This is the truth of it. I am 56 years old. My husband is nearing 60. My remaining parent will be 76 next year. There is young blood in the house, our 20-year-old son, who is grappling with what the youth of today must grapple with, disconnection, lack of joy, low expectations of this melting, fetid world. Alone, together, we live in a no-outsiders urban outpost.
I did not expect to feel so isolated at this stage in life. I’m not truly alone. We’re not alone. But our ties to each other are all we really have. They are deep, meaningful, singular, and insular. And they are all the boy has right now, this small clutch of hoary eggs thudding against one another in a brittle, aging basket.
I am ashamed of this isolation. It is an old shame. Who wants to show such congenital loneliness, inadvertently passed on to the next generation? I have friends. They are spread out, some more present in my current life than others, all from earlier days. But the boy is no longer in touch with peers and seems to believe he has nothing to offer. My husband, the more affable of our group, is also mainly without outside connection after two significant losses. Our small families have been pared down to a loose set of four with the occasional visitor.
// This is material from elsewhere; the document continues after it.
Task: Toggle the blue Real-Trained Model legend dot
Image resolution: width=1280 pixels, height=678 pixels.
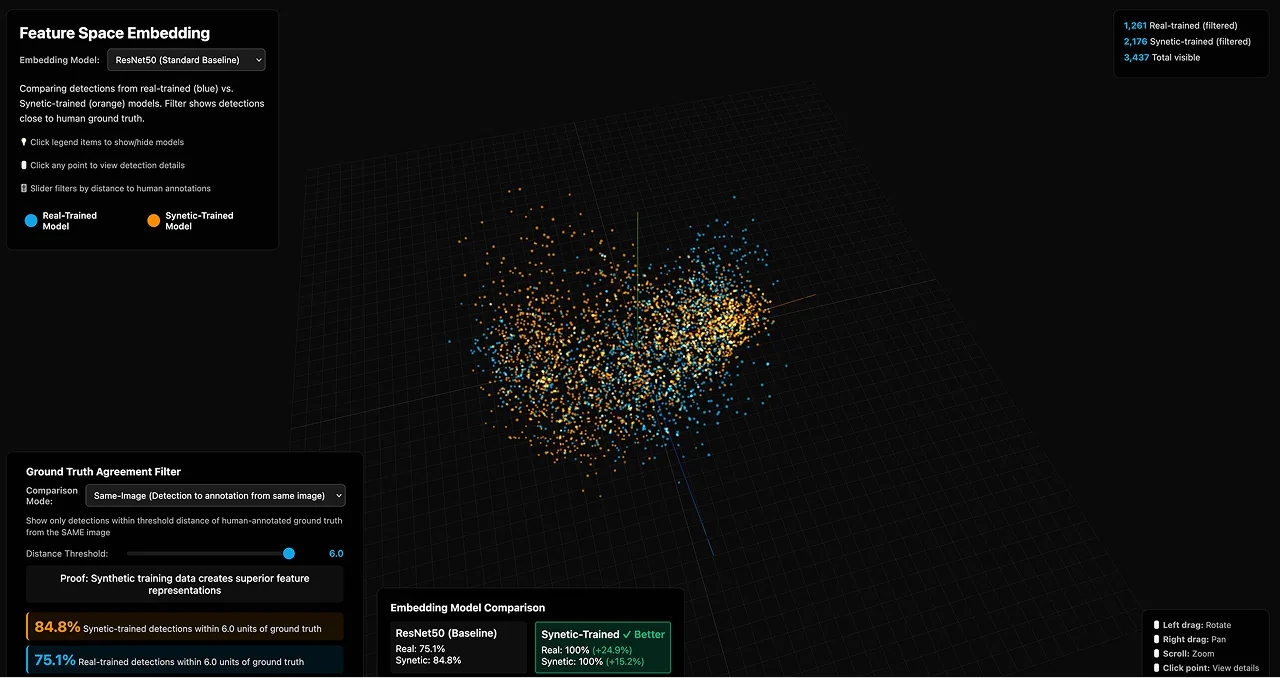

There was a time when I wanted to be in the world. I pursued connection. Maybe it’s the emotional heft of my job, the responsibilities of my private life, or the reemergence of depression (recent bouts of controlled crying, hopeless outlook). I find it hard to make time and space to pursue new relationships or maintain old ones. Who has the energy? Who has the interest? It’s safer in this fading basket.
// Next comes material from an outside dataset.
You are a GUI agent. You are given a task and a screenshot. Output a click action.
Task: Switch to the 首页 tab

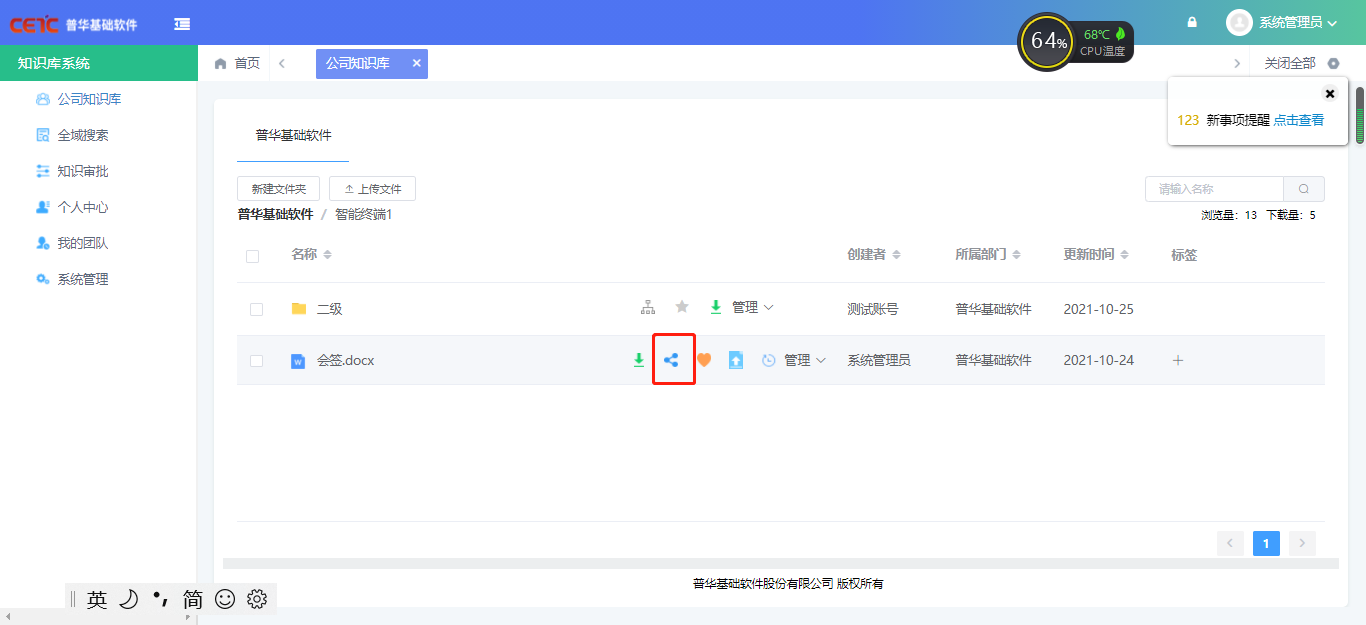[238, 63]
Someday I may pay the price. I may be the sole survivor of the marriage, the boy far away. Or the boy and I will hole up in the house until he, too, is alone. My current solution to this looming problem is to cultivate what I imagine to be a Buddhist-like sense of removal and acceptance, courting low expectations, normalizing solipsism. Many a hermit, a solitary soul, has survived this world. I can enter the flow of humanity outside my doorstep and re-enter my solitude at will (someday). It’s the boy, the young man, who worries me. Now is the time to build a life, not to hunker down with the oldsters.
Even in this relatively anonymous format, I feel uncomfortable writing about it. This no-longer child, intelligent, thoughtful, somewhat emotionally aware and sensitive, a focus of my writing in the early days (was it my depressed parenting that caused him to withdraw from the world?) – it is his life to figure out. And figure it out he will. He will. Most of me knows it.
What to do with this loneliness, my mind folded around ghosts? What to do to create meaning out of this all too human experience? I always return to creativity and perhaps confession, the lure of a writing life. Even that elusive bonbon has been sucked of its sweetness by artificial intelligence and electronic distraction, the mass of humanity in the grasp of glowing screens, pulled into a liminal space of image, shadow, and illusory escape.
Consider this my fight against hopelessness.
(“No way out but through” is from the Robert Frost poem A Servant to the Servants. “The best way out is always through” is the more commonly quoted line, but I prefer this one. The poem is a long and odd one, more appropriate to the topic of this post than I expected.)